[Work instruction] In the data below, the copy begins at the line containing "Select the General sub-tab" and runs through the last line; repeat those lines exactly, minus the pictures.

Stored data
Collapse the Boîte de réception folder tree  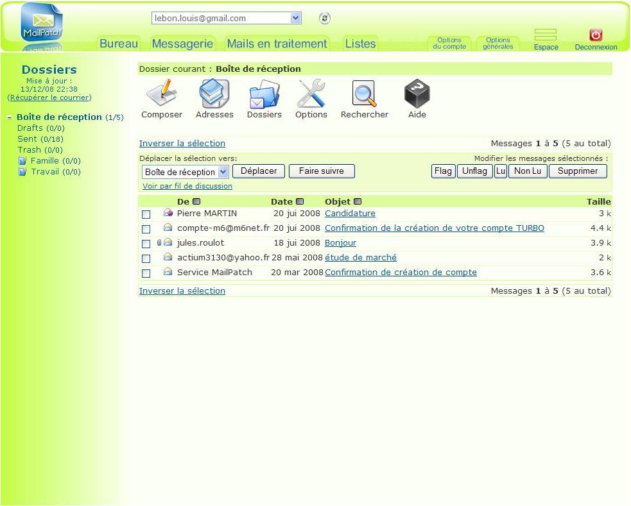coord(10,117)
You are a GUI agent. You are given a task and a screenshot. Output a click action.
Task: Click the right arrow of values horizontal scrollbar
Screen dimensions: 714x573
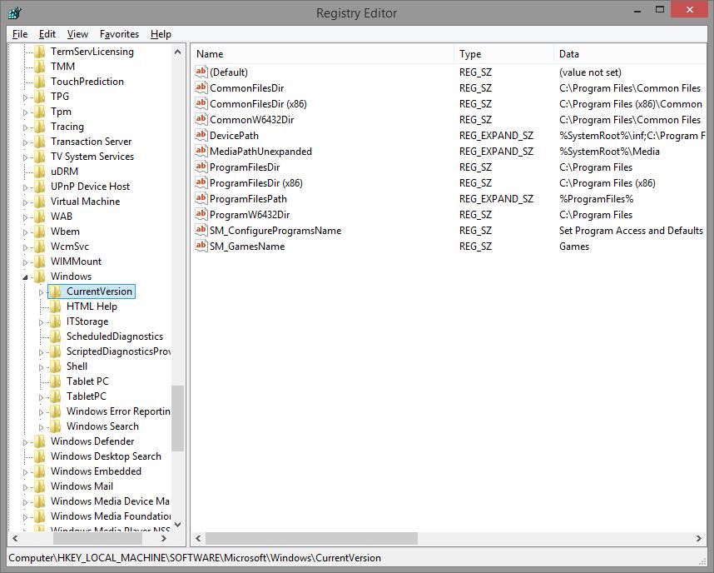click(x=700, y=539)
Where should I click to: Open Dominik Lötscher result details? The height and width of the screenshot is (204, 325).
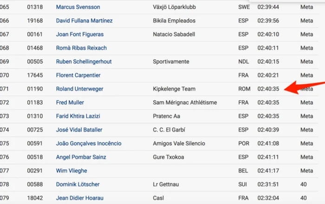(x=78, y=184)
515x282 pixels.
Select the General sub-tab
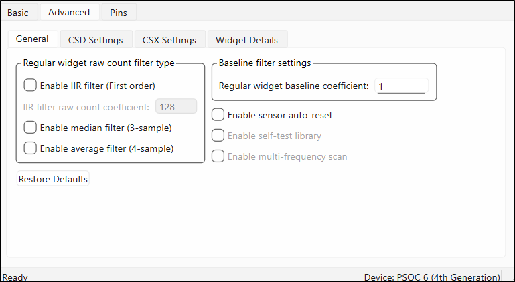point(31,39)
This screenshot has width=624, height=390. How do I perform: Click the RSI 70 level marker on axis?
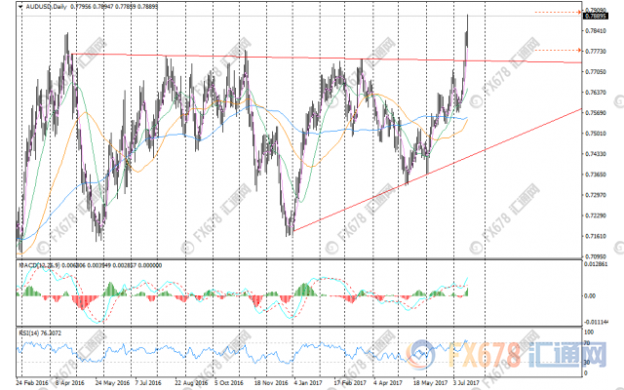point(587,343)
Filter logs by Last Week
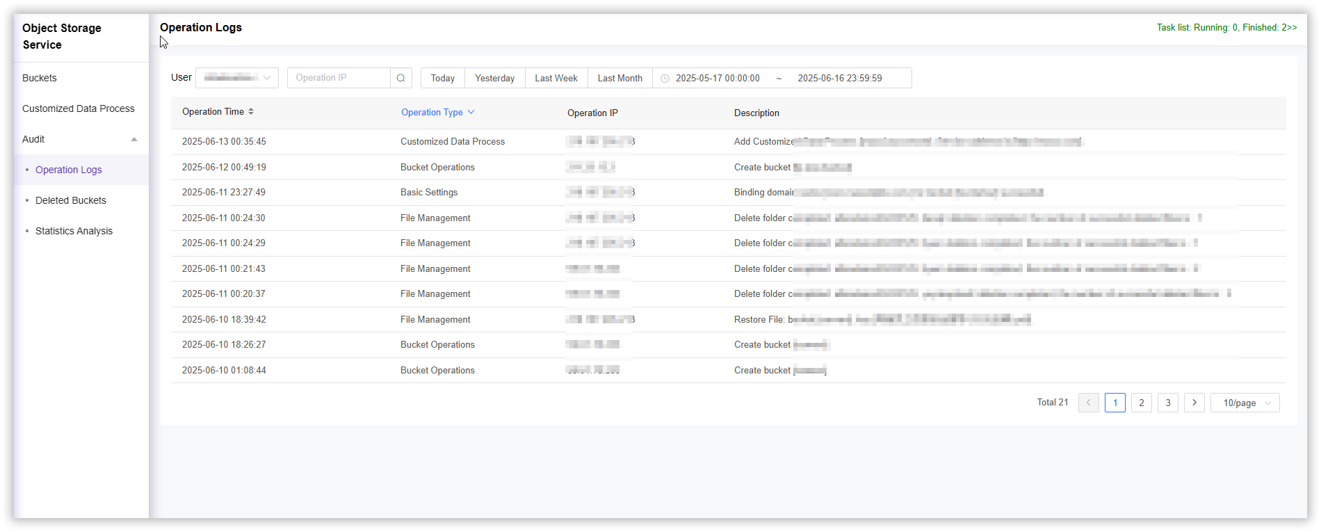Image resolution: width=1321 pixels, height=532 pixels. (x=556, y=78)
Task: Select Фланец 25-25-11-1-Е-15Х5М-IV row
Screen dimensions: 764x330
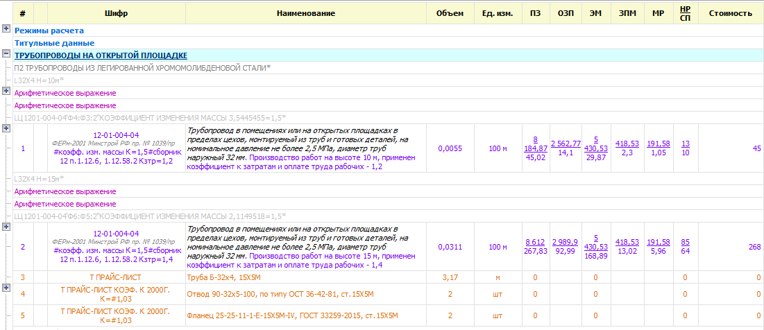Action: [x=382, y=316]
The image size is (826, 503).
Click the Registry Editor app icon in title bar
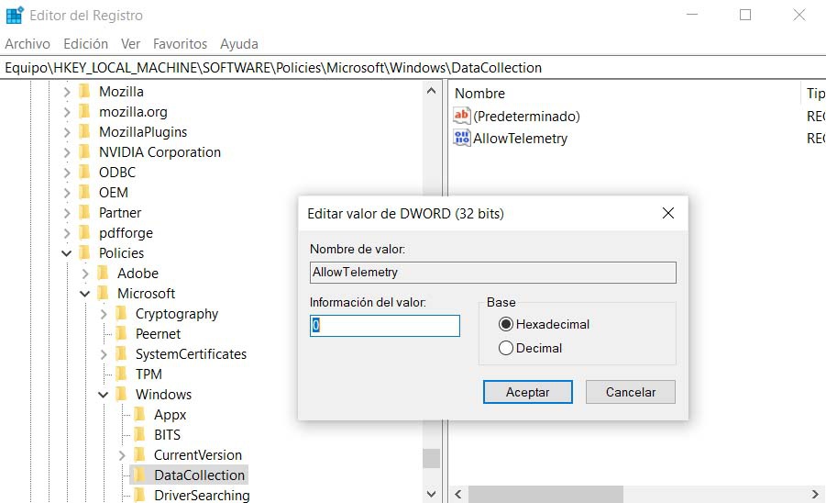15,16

[Written solution]
Select the General sub-tab
point(31,39)
This screenshot has width=624, height=390. How do I perform: Click the RSI 70 level marker on axis?
point(587,343)
Filter logs by Last Week
Image resolution: width=1321 pixels, height=532 pixels. (x=556, y=78)
Task: Select Фланец 25-25-11-1-Е-15Х5М-IV row
Screen dimensions: 764x330
Action: [x=382, y=316]
The image size is (826, 503).
Click the Registry Editor app icon in title bar
15,16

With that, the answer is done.